News of the burglary comes at a time of global frenzy around art heists. Just four days after the OMCA break-in, a team of thieves in Paris used a truck-mounted furniture lift to reach a second-floor gallery of the Louvre, pulling off a brazen daytime heist and vanishing with France’s crown jewels. As of Wednesday, two of the Louvre heist suspects have been apprehended, with two more believed to be still at large.
But unlike the Louvre heist, where thieves made off with eight priceless pieces of jewelry, a smash-and-grab job like this, where a large swath of artifacts are stolen, indicates a more amateur approach, according to Alexander Eblen, a senior jewelry specialist and senior vice president with Christie’s in New York.
“Most of the time when you’re dealing with large-scale theft like this, you’re not typically dealing with the most sophisticated thieves, and you can have things of significant value selling for whatever they can get for it,” he said. “Juxtapose that with what was stolen from the Louvre, and those are the most valuable stolen items in a great long time. I think those people knew exactly what they were stealing.”

Challenges:
A. Answer these questions from the passage on art heists, one line each:
(i) What did the thieves in Paris use to reach a second-floor gallery of the Louvre?
(ii) How many pieces of jewelry did the Louvre thieves make off with?
(iii) What positions does Alexander Eblen hold?
B. Carry the passage on art heists forward, starting right after its final sentence.

Dataset extract:
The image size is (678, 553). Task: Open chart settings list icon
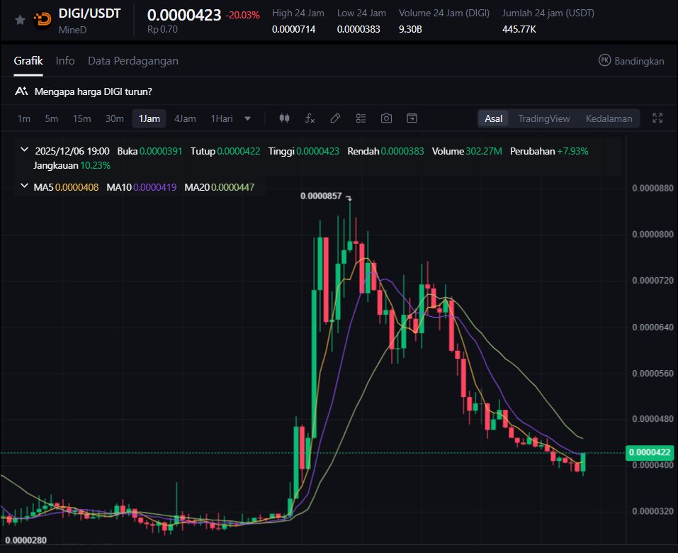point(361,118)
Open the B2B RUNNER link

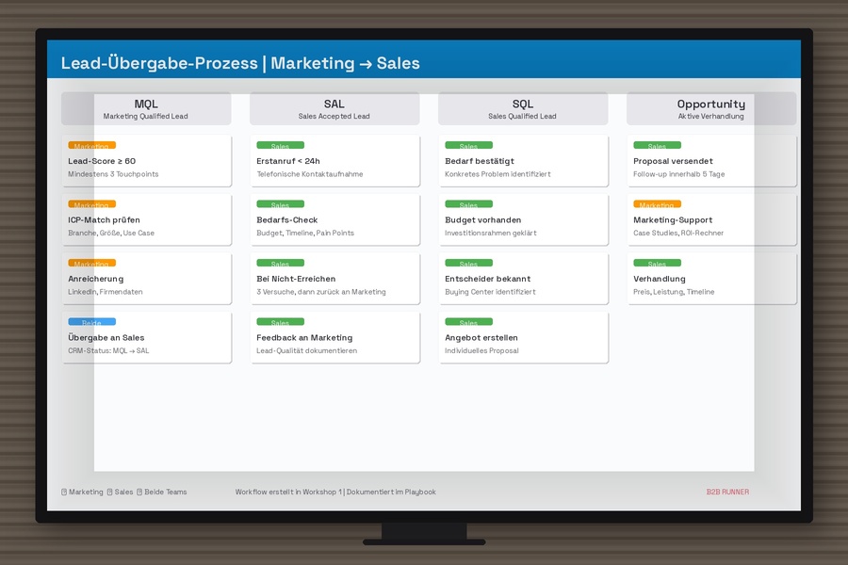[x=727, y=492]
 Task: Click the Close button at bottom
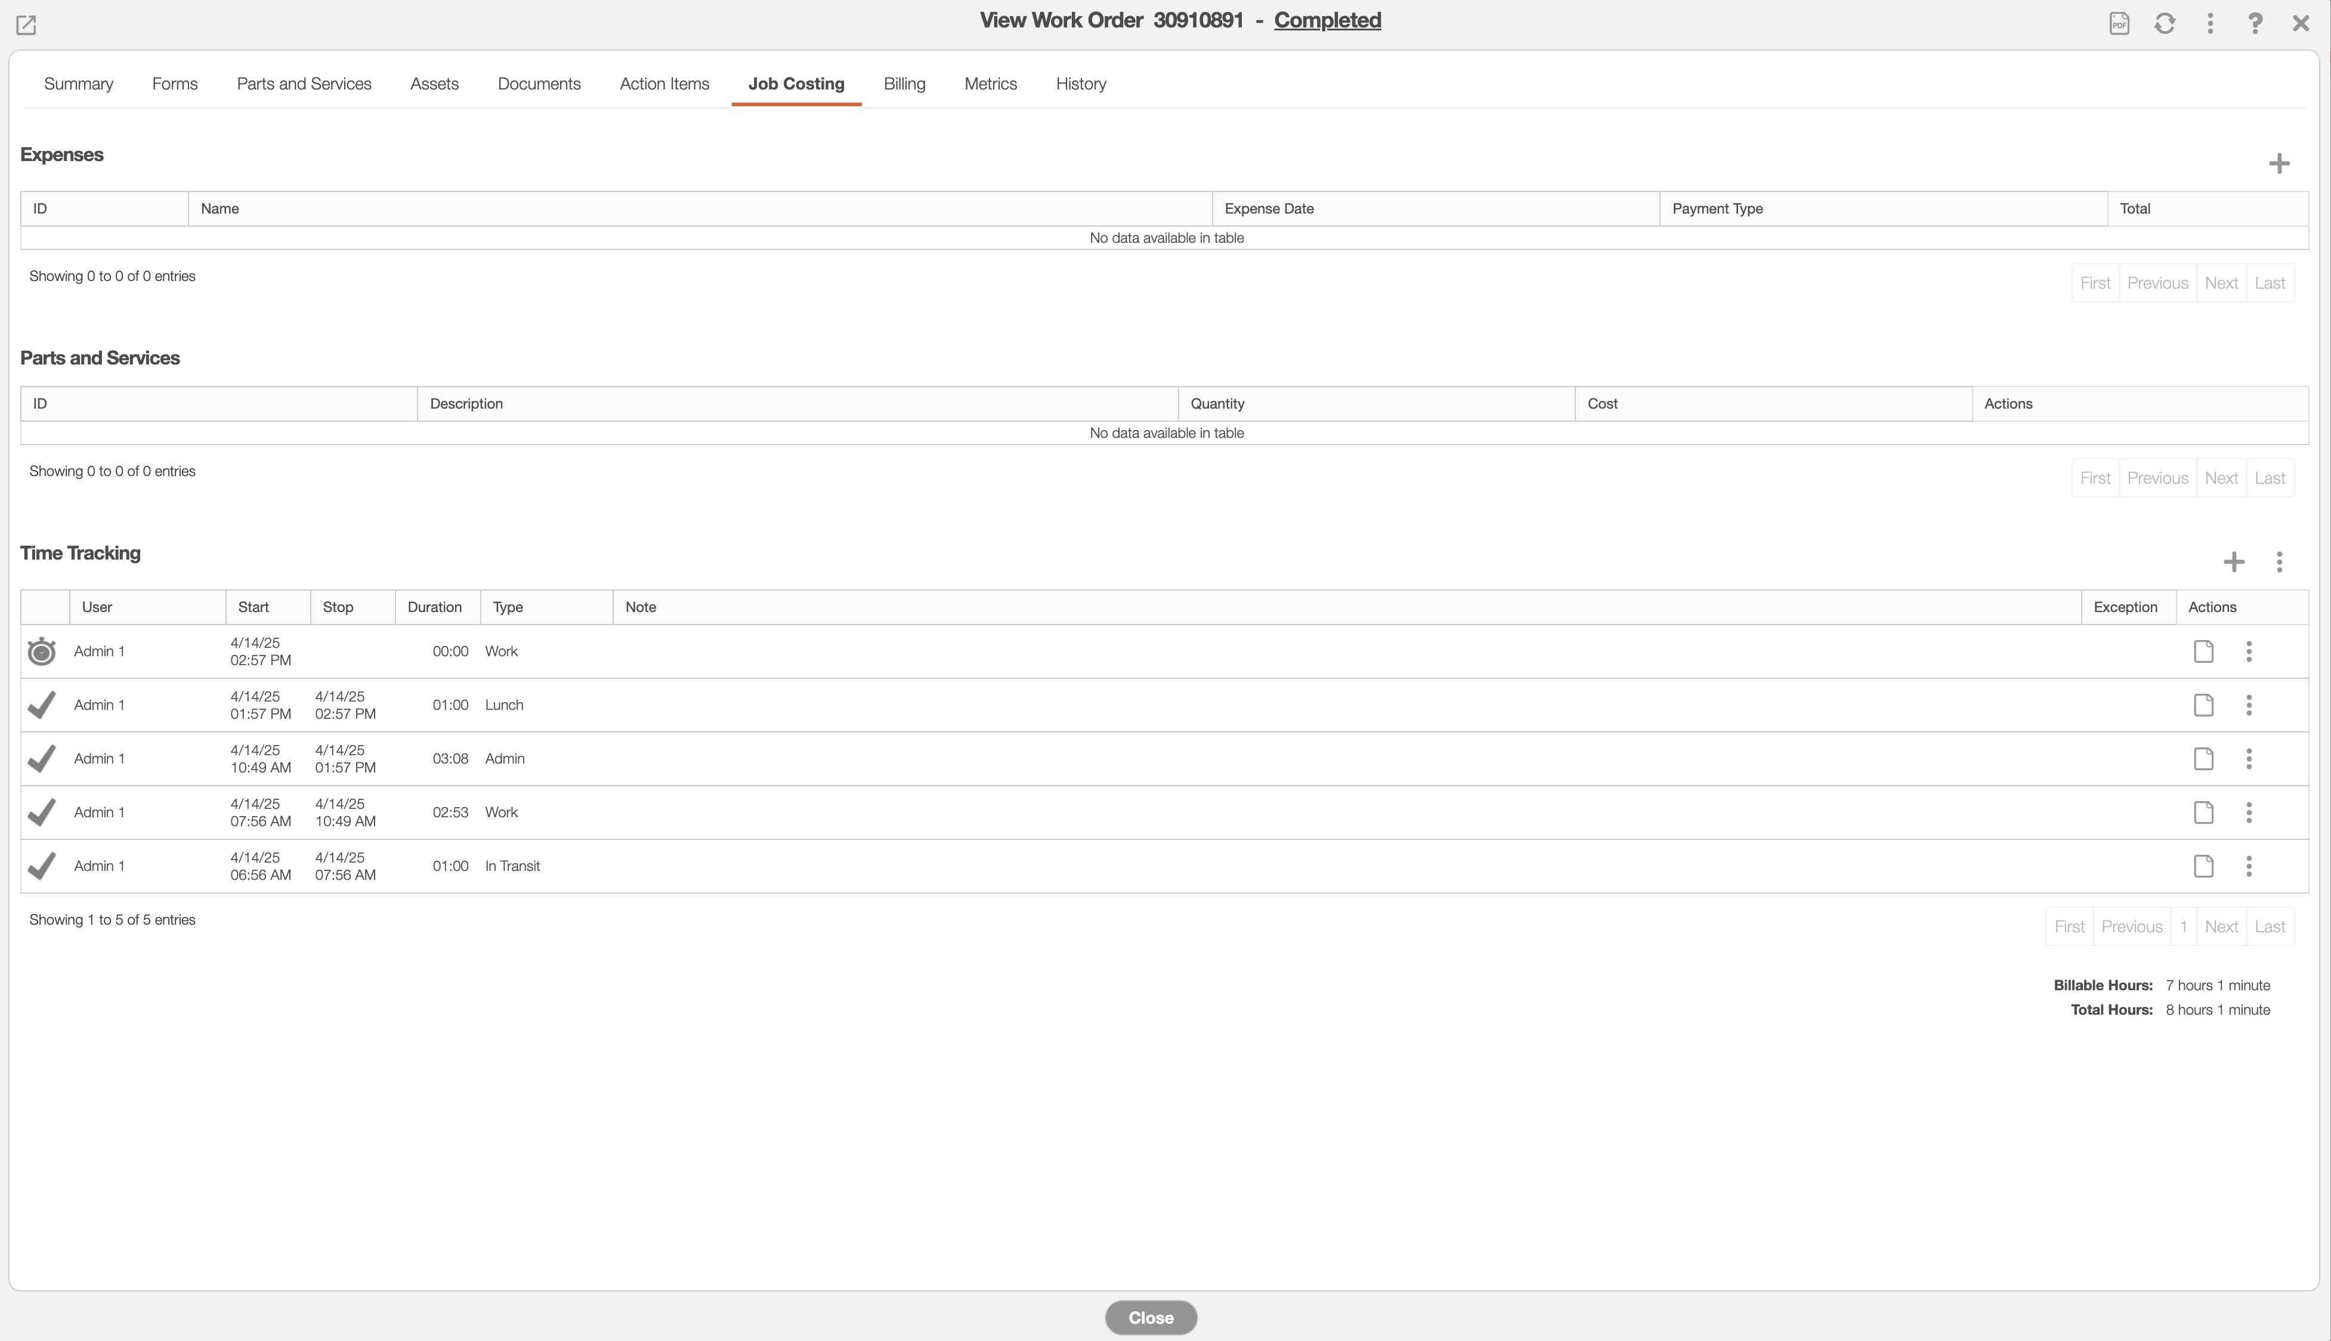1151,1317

The replies:
A.
(i) A truck-mounted furniture lift.
(ii) Eight.
(iii) He is a senior jewelry specialist and senior vice president with Christie's in New York.

B.
Eblen added that reselling jewelry like the kind stolen from OMCA, which is often valuable not for its gems but for its historical merit, has become extremely difficult in today’s age.
“With all the information sharing, this would have to be shuffled off into a nefarious private collection very quietly for it not to raise alarms,” he said. “It’s not impossible, but it’s harder for that to go unnoticed. As soon as it changes hands, there is no honor among thieves.”